> [EXERCICE ÉCRIT 1]: Recopiez fidèlement le passage de l'extrait sur l'UTMB qui commence par « L’année 2006 marque » et se poursuit jusqu'à « pérennité de l’événement. ».
> [EXERCICE ÉCRIT 2]:
Répondez aux questions suivantes à partir de l'extrait sur l'UTMB.
(a) Quelle année marque un nouveau tournant pour l'épreuve ?
(b) Combien de courses différentes sont désormais proposées ?
(c) Combien de points faut-il pour pouvoir concourir à l'UTMB ?

> [EXTRAIT DU DOCUMENT]:
------------

Bien sûr, comme souvent, la réussite attire critiques et convoitises. Certains «puristes» reprochant aux organisateurs notamment leur trop « grand assistanat » des concurrents.
Qu’importe, les organisateurs de l’UTMB assument… Le trail ne doit pas seulement être le privilège de quelques-uns… Il faut offrir aussi à un grand nombre d’amateurs de ce sport, symbole du dépassement de soi, dans un site exceptionnel et des conditions balisées, l’opportunité de vivre une épreuve sportive unique! Et la suite de l’histoire leur donne raison!
L’année 2006 marque un nouveau tournant. Devant l’explosion des demandes, l’offre doit s’adapter, autant pour satisfaire les coureurs que pour assurer la pérennité de l’événement.
« L’économie, oui, mais après le sportif »
Il n’y aura donc plus une, mais cinq courses de distance et de difficulté différentes, le tout s’étalant sur une semaine! Le nombre de communes partenaires passe à 14, puis 19, les bénévoles sont désormais plus de 2000 !
Pour accompagner le développement, M. Poletti quitte ses activités professionnelles, la direction de son entreprise de 30 personnes, et rejoint son épouse comme permanent de l’UTMB. Ils sont aujourd’hui 9 à temps plein !
L’engouement est tel que des critères de sélection par points sont peu à peu mis en place: «Il faut 9 points, acquis sur d’autres courses, pour pouvoir concourir à l’UTMB. Si nous n’avions pas fait cela, nous aurions aujourd’hui 100000 participants! Mais il faut être responsable et ne pas dénaturer l’épreuve, surtout ne pas perdre de vue son but initial, au profit d’autres considérations», explique M. Poletti.

------------

> [EXTRAITS DE DONNÉES]:
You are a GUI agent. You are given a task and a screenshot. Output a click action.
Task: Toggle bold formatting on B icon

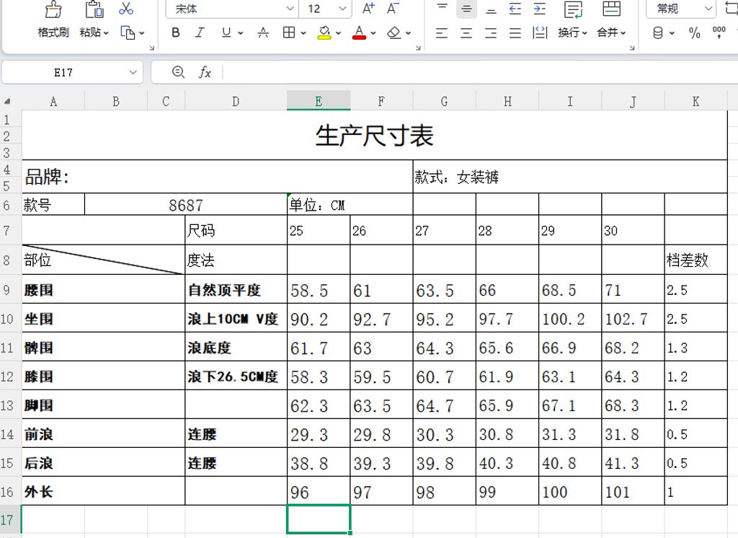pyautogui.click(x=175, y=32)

------------

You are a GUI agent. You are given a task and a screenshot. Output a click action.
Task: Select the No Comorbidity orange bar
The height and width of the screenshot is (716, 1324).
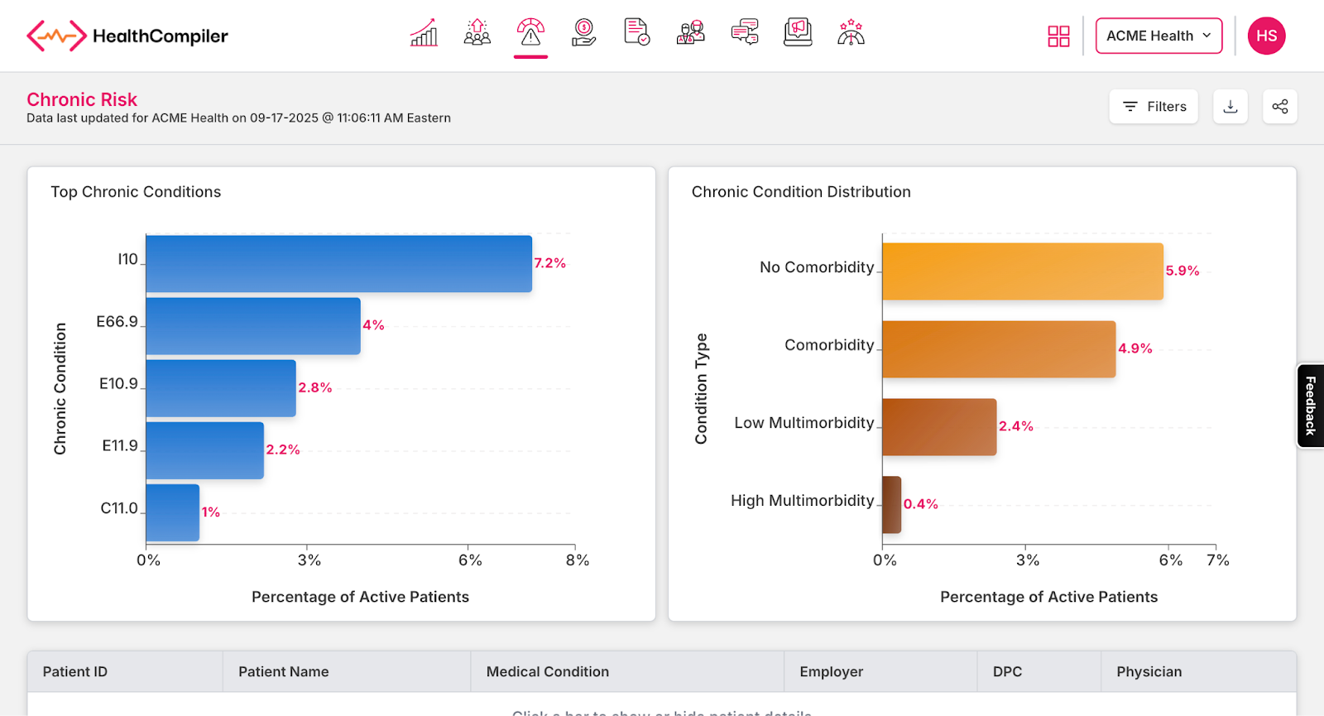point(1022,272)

------------

> [RÉPONSE FINALE 1]:
L’année 2006 marque un nouveau tournant. Devant l’explosion des demandes, l’offre doit s’adapter, autant pour satisfaire les coureurs que pour assurer la pérennité de l’événement.

> [RÉPONSE FINALE 2]:
(a) L'année 2006.
(b) Cinq courses.
(c) Il faut 9 points, acquis sur d'autres courses.